═════ Supplied material ═════

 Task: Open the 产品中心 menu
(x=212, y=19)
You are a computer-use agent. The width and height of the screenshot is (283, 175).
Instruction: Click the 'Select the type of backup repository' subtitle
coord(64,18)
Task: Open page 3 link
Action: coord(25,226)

═════

*What is needed*. Once you find the line containing "You are a computer-use", copy it and every line after it through the end of the records, exactly and nothing else.

*Exercise solution*.
You are a computer-use agent. The width and height of the screenshot is (283, 175).
Instruction: Click the 'Select the type of backup repository' subtitle
coord(64,18)
Task: Open page 3 link
Action: coord(25,226)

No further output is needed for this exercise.